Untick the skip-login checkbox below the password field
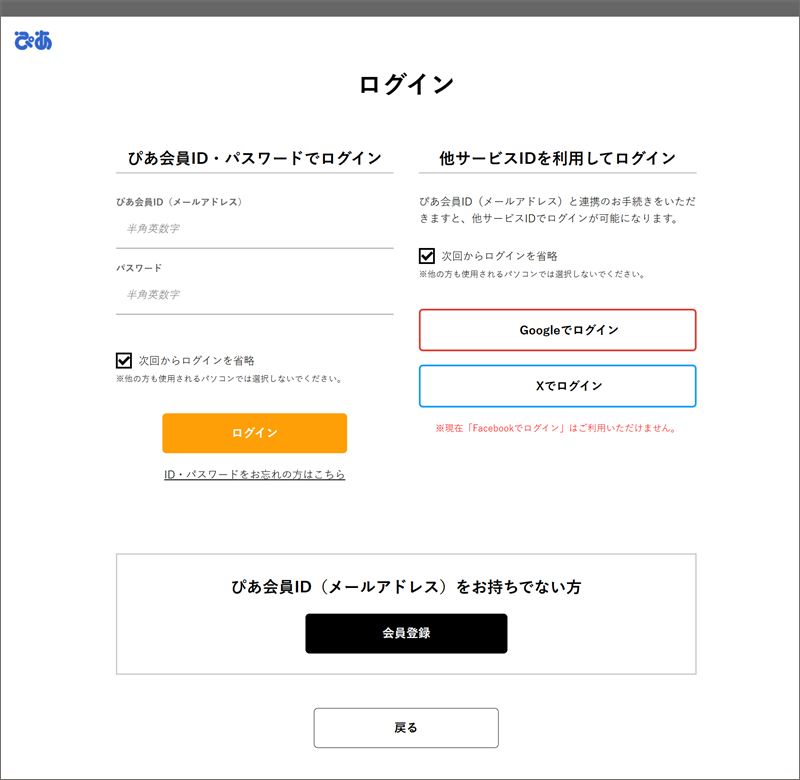 click(x=124, y=360)
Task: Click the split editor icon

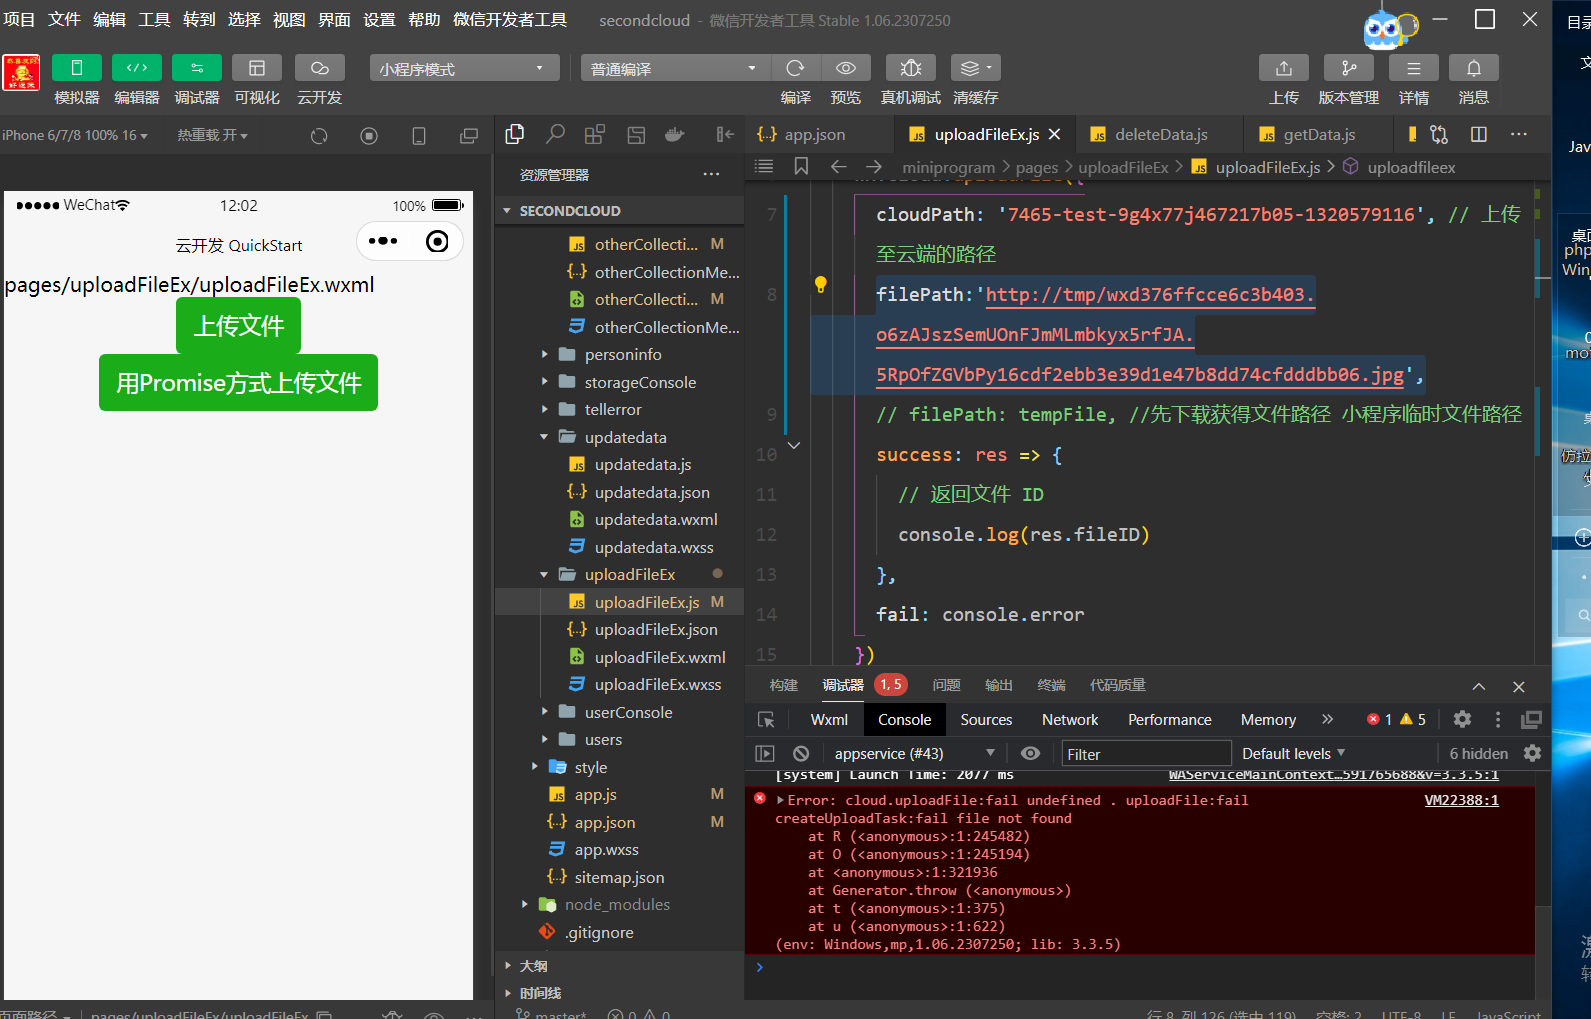Action: (1479, 134)
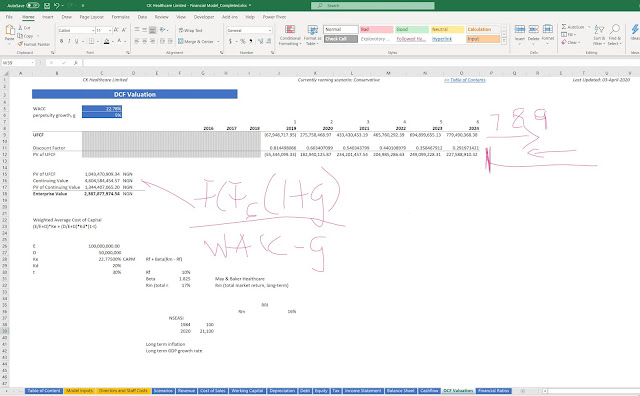
Task: Apply bold formatting with the B icon
Action: [62, 41]
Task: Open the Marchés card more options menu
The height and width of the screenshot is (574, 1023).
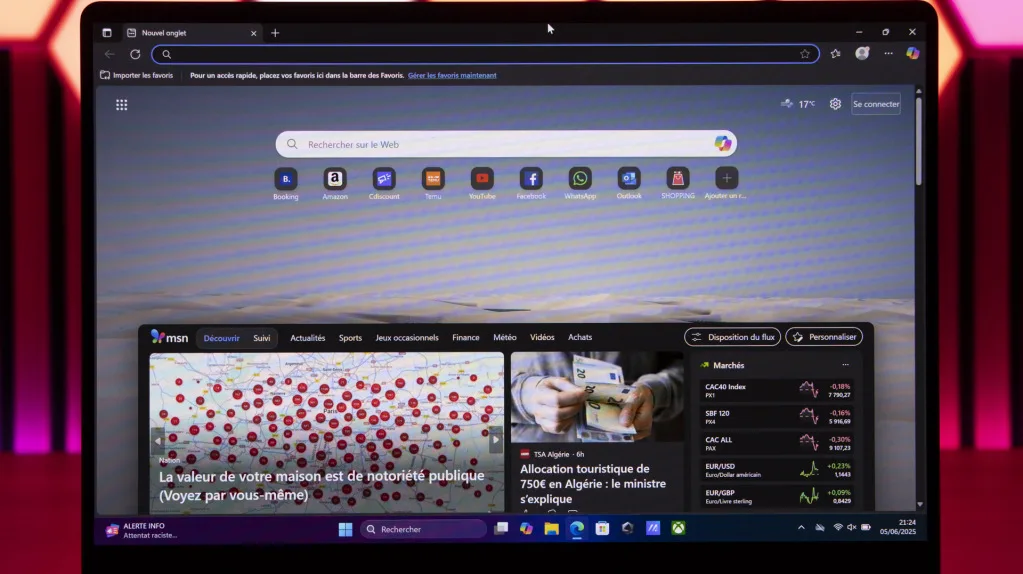Action: [x=845, y=365]
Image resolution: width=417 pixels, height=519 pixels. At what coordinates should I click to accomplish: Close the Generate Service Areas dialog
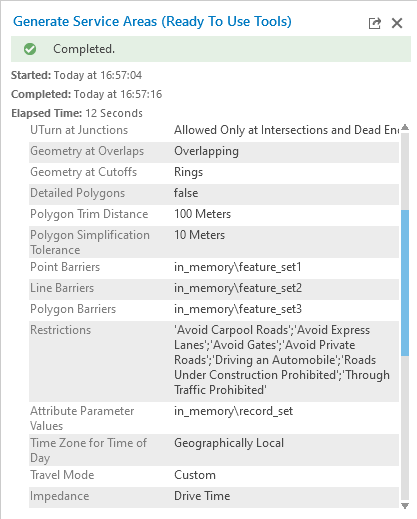click(397, 23)
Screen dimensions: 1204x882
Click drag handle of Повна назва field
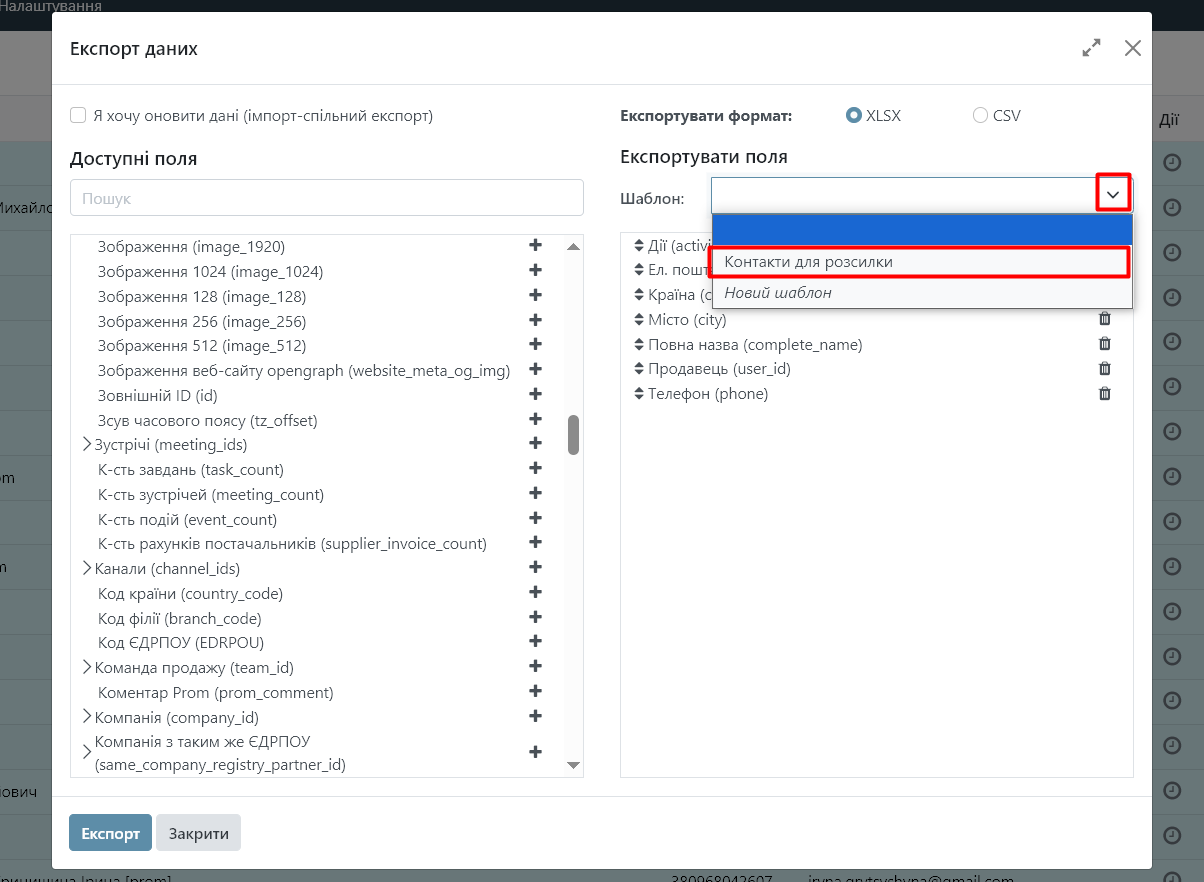click(x=639, y=345)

> _Try it_: The answer must consist of the entries above, reproduced word for word, without any pictures.

> _Result for this task_:
Untick the skip-login checkbox below the password field
 click(x=124, y=360)
Task: Click the split editor icon

Action: (1479, 134)
Task: Apply bold formatting with the B icon
Action: [62, 41]
Task: Open the Marchés card more options menu
The height and width of the screenshot is (574, 1023).
Action: [x=845, y=365]
Image resolution: width=417 pixels, height=519 pixels. At what coordinates should I click to accomplish: Close the Generate Service Areas dialog
click(397, 23)
Screen dimensions: 1204x882
Click drag handle of Повна назва field
click(x=639, y=345)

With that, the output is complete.